(no title)
ryanmonroe | 4 years ago
mutate(df, b = .env$a + 1)
And if you have a string (contained in a_var) which identifies a variable you can do mutate(df, b = .data[[a_var]] + 1)
You could argue these feel clumsy, but I wouldn’t say it’s “hard” to do either of these things with dplyr.
krumbie|4 years ago
However, both patterns are another special case how identifiers are resolved in the expression. Aren't `.env` and `.data` both valid variable and column names? So what happens if I have a column named `.data`?
Another example, which is the reason why we chose the `:column` style to refer to columns in `DataFramesMeta.jl` and `DataFrameMacros.jl`:
What happens if you have the expression `mutate(df, b = log(a))`. Both `log` and `a` are symbols, but `log` is not treated as a column. Maybe that's because it's used in a function-like fashion? Maybe because R looks at the value of `log` and `a` in their scope and sees that `log` is a function an `a` isn't?
In Julia DataFrames, it's totally valid to have a column that stores different functions. With the dplyr like syntax rules it would not be possible to express a function call with a function stored in a column, if the pattern really is that function syntax means a symbol is not looked up in the dataframe anymore.

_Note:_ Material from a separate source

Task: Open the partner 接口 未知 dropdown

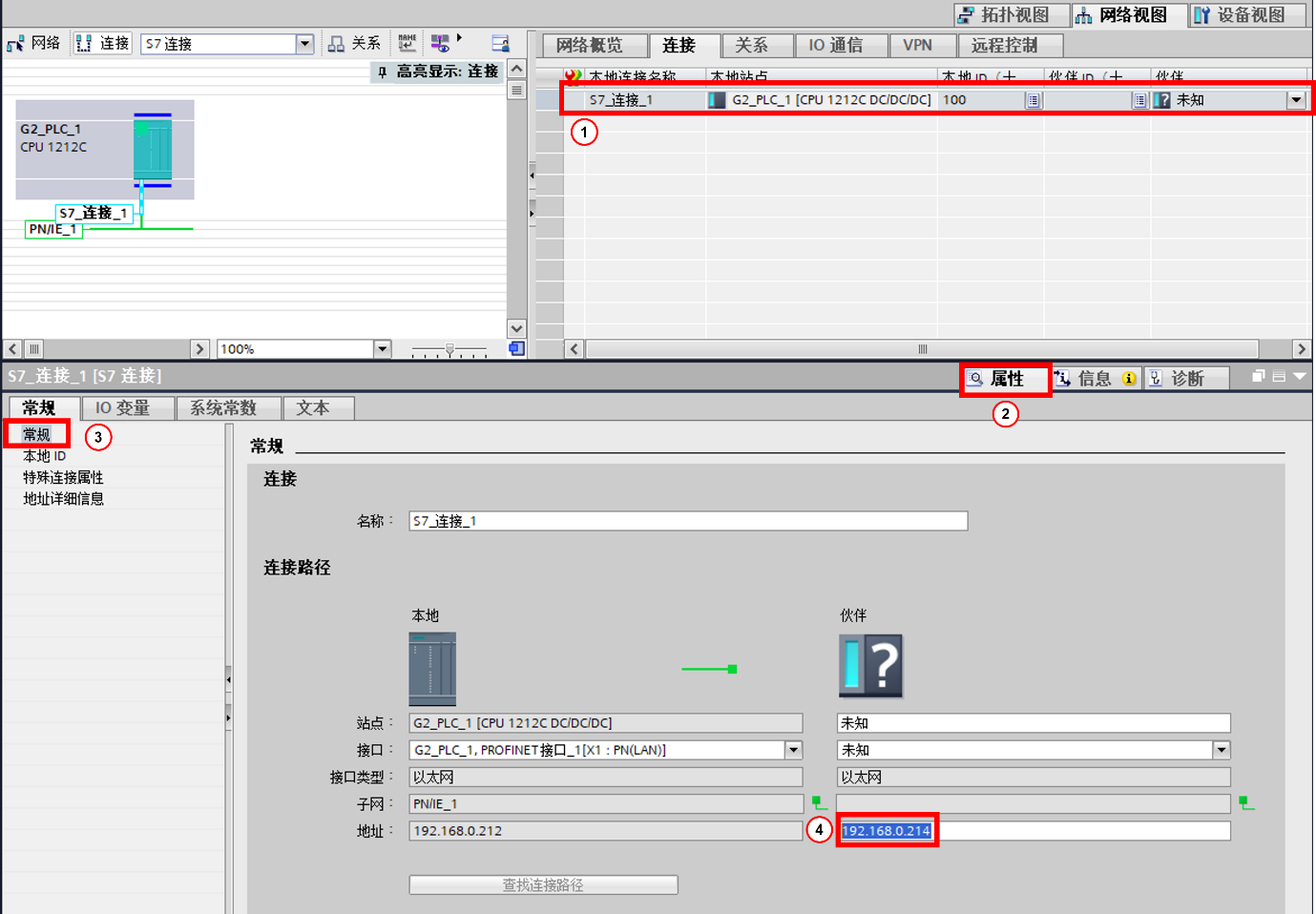Action: point(1221,750)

In Julia DataFrameMacros.jl for example, if you had a column named `:func` you could do `@transform(df, :b = :func(:a))` and it would be clear that `:func` resolves to a column.

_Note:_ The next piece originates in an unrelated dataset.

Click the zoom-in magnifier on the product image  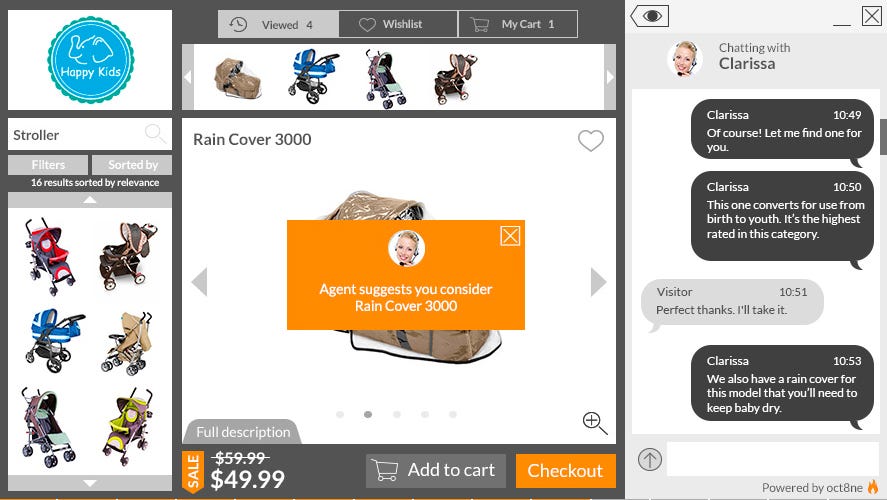point(595,423)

This particular example might seem like a niche problem, but it's just one of these tradeoffs that you have to make when overloading syntax with a different meaning. I personally like it if there's a small rule set which is then consistently applied. I'd argue that's not always the case with dplyr.
ryanmonroe|4 years ago
Personally I'll happily take not being able to use those as column names if it means I can avoid always typing : before every in-data variable, but your comment gave me a better understanding of why it would be bad for some other person or scenario, perhaps where short term ease-of-use is lower on the list of priorities.

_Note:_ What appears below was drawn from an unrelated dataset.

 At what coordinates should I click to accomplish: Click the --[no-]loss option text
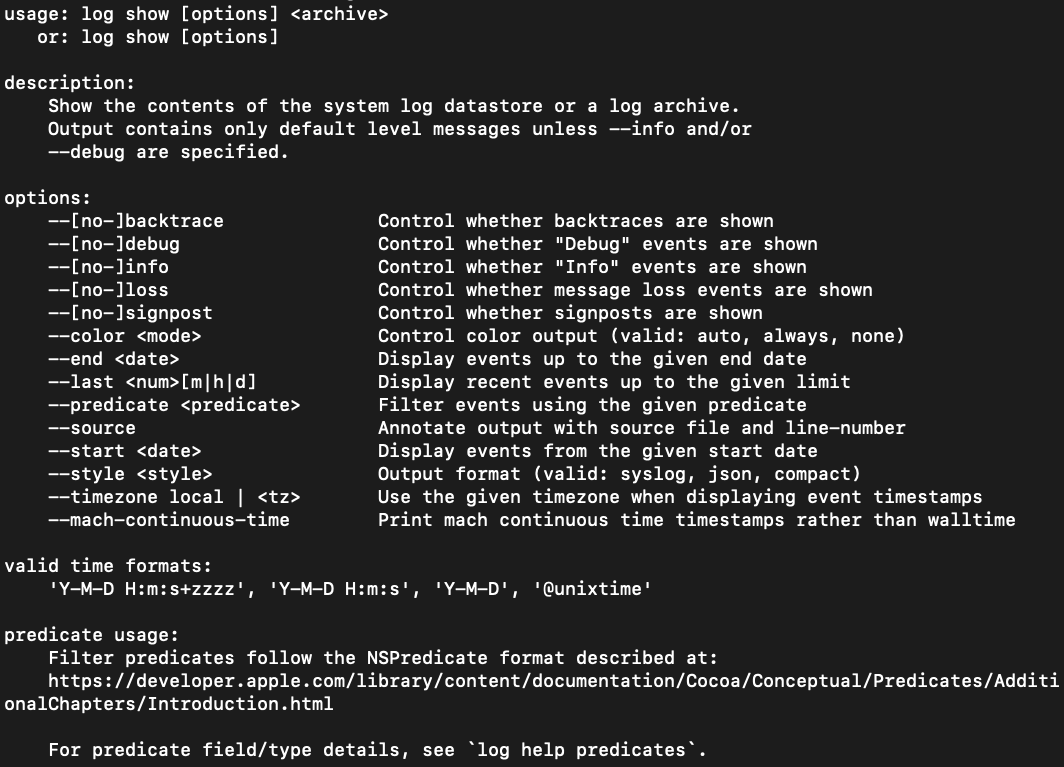(x=108, y=290)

For your second example, it doesn't come up in R because a data frame column cannot be a function. Columns must be vectors (including lists) and you could have a vector where one or all elements are functions, but the column itself cannot not be a function (functions are not vectors), so there's no ambiguity there. To call a function stored in your data frame you'd have to access an element of the column, and any access method, e.g. `[[` or `$` would make the resulting set of characters invalid as the name of an object (without backticks, which would then disambiguate the intent)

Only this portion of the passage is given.